Swedish painter, illustrator, journalist and author

Mollie Faustman (pseudonym, la Vagabonde; Stockholm, 1883 - Stockholm, 1966) was a Swedish painter, illustrator, journalist and author.

== Biography ==
Originally from the district of Kungsholmen, Mollie Faustman was one of the three daughters of engineer Edvard Faustman and professor Alma Karsten; she was the paternal granddaughter of Wendela Hebbe and Lars Johan Hierta.

She studied with the Swedish artist Carl Wilhelmson at the Valand Art School in Gothenburg from 1905 to 1908. In 1910, she moved to Paris to complete her apprenticeship with Henri Matisse.

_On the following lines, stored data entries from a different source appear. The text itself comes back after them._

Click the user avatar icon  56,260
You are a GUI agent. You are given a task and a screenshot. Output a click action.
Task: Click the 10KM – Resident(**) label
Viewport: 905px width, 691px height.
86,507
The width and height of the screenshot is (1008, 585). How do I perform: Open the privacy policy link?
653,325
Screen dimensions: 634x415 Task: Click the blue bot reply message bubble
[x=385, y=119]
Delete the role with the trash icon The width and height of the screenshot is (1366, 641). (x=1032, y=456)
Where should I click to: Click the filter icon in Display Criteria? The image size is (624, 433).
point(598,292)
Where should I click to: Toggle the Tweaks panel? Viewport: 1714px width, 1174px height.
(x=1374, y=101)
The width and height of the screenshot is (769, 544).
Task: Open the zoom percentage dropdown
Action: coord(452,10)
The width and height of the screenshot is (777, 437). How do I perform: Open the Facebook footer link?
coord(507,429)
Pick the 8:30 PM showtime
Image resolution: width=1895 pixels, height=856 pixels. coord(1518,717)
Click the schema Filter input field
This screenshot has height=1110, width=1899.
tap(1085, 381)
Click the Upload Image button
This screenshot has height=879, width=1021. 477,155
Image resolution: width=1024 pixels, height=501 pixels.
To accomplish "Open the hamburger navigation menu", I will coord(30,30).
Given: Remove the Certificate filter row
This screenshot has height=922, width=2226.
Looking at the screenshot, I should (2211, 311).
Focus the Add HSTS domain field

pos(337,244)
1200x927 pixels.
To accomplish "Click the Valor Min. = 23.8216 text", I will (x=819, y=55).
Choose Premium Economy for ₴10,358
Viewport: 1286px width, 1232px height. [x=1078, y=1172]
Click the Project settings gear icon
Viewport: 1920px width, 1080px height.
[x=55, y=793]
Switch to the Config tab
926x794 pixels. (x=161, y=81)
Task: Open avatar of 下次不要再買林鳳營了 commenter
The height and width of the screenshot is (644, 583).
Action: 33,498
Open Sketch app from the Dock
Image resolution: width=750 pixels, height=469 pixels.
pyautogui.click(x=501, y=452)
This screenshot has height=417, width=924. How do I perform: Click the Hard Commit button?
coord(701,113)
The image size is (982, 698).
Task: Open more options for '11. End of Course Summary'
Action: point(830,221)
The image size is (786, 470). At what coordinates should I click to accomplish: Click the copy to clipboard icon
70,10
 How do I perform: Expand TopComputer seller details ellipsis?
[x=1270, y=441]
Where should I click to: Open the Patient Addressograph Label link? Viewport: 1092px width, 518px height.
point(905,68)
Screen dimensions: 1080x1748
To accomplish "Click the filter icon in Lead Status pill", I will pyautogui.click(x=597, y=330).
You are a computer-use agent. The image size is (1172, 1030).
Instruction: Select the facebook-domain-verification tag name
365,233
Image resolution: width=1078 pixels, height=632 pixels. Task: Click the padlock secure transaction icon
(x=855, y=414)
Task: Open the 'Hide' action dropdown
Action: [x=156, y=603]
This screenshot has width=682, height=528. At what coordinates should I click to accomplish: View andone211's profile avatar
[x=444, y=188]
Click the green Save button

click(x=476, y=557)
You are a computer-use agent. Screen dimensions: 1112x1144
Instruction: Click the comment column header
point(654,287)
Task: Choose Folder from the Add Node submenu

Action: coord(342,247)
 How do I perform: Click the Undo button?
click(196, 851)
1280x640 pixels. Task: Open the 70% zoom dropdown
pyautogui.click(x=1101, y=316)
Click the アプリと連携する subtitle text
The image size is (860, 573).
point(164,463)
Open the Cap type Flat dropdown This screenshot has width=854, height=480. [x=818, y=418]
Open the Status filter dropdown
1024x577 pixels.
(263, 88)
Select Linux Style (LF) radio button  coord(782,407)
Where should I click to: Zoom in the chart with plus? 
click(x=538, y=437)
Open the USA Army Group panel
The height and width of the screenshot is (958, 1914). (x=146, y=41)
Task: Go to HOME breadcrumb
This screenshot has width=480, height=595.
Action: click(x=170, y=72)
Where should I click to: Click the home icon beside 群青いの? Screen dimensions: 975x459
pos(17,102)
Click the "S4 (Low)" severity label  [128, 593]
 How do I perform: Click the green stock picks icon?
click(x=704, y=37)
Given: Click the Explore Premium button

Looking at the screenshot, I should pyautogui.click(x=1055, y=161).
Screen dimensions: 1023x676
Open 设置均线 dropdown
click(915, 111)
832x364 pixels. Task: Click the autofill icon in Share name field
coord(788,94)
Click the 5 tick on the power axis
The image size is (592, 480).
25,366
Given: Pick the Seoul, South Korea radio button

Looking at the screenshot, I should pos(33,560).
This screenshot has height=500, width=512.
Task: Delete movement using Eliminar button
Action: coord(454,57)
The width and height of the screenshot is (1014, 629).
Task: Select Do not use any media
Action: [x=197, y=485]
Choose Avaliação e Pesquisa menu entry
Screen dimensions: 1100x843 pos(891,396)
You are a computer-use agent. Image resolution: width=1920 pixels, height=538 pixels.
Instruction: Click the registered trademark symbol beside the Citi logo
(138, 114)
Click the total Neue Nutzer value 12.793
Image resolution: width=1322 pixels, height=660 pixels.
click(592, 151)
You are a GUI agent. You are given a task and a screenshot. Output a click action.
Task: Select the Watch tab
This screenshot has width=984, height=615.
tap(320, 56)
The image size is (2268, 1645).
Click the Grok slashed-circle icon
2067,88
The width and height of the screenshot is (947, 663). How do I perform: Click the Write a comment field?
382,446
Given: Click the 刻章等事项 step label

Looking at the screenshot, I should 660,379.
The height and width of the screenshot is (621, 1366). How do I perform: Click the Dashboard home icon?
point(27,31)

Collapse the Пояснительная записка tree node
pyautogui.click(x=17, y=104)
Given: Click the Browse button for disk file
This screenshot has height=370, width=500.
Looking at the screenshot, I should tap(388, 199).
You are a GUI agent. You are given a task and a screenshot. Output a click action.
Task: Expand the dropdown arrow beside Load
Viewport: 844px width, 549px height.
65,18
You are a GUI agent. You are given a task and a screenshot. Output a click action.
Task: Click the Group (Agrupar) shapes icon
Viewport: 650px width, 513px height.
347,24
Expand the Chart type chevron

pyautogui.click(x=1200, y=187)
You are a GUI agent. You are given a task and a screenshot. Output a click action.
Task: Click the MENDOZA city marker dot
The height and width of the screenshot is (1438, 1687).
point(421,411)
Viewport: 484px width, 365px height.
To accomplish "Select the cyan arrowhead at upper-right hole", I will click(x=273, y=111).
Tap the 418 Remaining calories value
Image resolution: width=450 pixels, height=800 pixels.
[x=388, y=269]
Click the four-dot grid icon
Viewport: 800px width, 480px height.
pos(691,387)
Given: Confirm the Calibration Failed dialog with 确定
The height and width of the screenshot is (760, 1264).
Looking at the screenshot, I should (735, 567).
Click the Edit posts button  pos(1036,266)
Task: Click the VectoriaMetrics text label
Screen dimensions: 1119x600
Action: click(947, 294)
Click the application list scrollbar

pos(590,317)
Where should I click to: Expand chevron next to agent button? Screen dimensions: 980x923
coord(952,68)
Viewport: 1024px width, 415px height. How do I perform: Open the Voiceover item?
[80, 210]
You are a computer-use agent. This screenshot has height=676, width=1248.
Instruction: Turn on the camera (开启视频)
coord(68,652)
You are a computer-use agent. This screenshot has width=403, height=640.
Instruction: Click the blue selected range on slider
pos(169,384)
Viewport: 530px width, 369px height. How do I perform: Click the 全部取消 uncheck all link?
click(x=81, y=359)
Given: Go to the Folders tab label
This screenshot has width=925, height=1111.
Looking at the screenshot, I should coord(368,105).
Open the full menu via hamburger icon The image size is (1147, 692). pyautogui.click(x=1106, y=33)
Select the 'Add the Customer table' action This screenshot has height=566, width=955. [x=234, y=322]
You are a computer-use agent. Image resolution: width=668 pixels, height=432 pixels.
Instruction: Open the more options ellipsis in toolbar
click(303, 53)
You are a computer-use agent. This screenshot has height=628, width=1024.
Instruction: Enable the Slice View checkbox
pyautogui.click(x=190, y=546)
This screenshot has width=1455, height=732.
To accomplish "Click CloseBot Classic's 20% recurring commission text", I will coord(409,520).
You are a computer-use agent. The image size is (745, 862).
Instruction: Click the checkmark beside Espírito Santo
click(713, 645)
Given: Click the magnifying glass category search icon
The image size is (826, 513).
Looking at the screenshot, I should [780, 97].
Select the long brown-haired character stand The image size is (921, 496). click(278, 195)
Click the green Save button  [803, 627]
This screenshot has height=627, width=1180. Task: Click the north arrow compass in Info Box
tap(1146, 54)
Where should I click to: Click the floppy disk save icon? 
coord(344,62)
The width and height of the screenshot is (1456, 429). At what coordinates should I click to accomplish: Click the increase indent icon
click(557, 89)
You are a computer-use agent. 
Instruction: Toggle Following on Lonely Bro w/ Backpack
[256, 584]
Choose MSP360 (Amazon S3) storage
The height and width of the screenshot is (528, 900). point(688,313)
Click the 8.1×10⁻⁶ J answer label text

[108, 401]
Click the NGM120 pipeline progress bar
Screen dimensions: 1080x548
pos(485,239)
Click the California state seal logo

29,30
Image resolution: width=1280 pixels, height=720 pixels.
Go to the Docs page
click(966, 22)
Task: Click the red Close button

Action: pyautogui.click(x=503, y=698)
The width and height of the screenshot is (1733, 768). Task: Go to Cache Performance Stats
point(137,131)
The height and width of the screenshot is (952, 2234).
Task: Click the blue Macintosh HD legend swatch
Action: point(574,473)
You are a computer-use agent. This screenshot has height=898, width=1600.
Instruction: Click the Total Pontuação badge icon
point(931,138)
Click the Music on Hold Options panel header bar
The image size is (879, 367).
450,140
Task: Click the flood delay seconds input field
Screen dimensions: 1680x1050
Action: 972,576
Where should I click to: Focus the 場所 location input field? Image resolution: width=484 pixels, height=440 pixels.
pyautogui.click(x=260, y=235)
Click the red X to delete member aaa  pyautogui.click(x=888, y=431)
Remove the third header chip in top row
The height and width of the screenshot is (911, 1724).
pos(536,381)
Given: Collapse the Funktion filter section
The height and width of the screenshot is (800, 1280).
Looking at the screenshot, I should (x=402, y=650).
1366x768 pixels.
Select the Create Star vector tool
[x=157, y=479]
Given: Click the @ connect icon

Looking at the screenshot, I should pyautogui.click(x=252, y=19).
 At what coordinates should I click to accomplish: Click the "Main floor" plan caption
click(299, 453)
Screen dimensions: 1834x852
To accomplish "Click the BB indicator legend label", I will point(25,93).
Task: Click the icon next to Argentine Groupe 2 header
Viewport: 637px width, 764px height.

Faustman married Gösta Törneqvist from 1910 to 1915, before marrying Gösta Chatham a second time from 1917 to 1926. They had two children, Tuttan Faustman-Hedberg (1917-1999), and Hampe Faustman (1919-1961). She was involved in the construction of innovative pedagogical schools such as Olofskolan and Viggbyholmsskolan in the Stockholm area.

Faustman is buried at Skogskyrkogården Cemetery in Stockholm.

== Artistic career ==
As early as 1909, Faustman presented her first works alongside the artists Gösta Törneqvist, Frans Timén and Carl Luthander. She focused mainly on brightly colored landscapes with characteristics of expressionism and romance, including children's motifs. She has also done portraits, including Uno Henning, Ture Nerman and Hanna Borrie.

Faustman was a member of the artists' association Optimisterna from 1924 to 1932, and exhibited with the group at Liljevalchs konsthall. She joined the art group Independentna. She had several solo exhibitions at the House of Artists in Stockholm in the 1930s and 1940s, and participated in group exhibitions imbued with contemporary Christian art. In 1949 she produced the monumental painting Människans glädjeämnen at Härnösands småskoleseminarium.

Faustman is represented at the Nationalmuseum, Moderna Museet, Gothenburg Art Museum, Länsmuseet Gävleborg, Östergötlands Museum, Norrköpings konstmuseum and Hälsingland Museum.

== Literary career ==
Under the pseudonym la Vagabonde, Faustman wrote regularly in the newspapers Idun and Dagens Nyheter. In 1926, she played a major role in the campaign that led to the closure of the tabloid magazine Fäderneslandet. She also published several books, produced book illustrations and drew comic strips such as Tuttan and Putte in the newspaper Dagens Nyheter.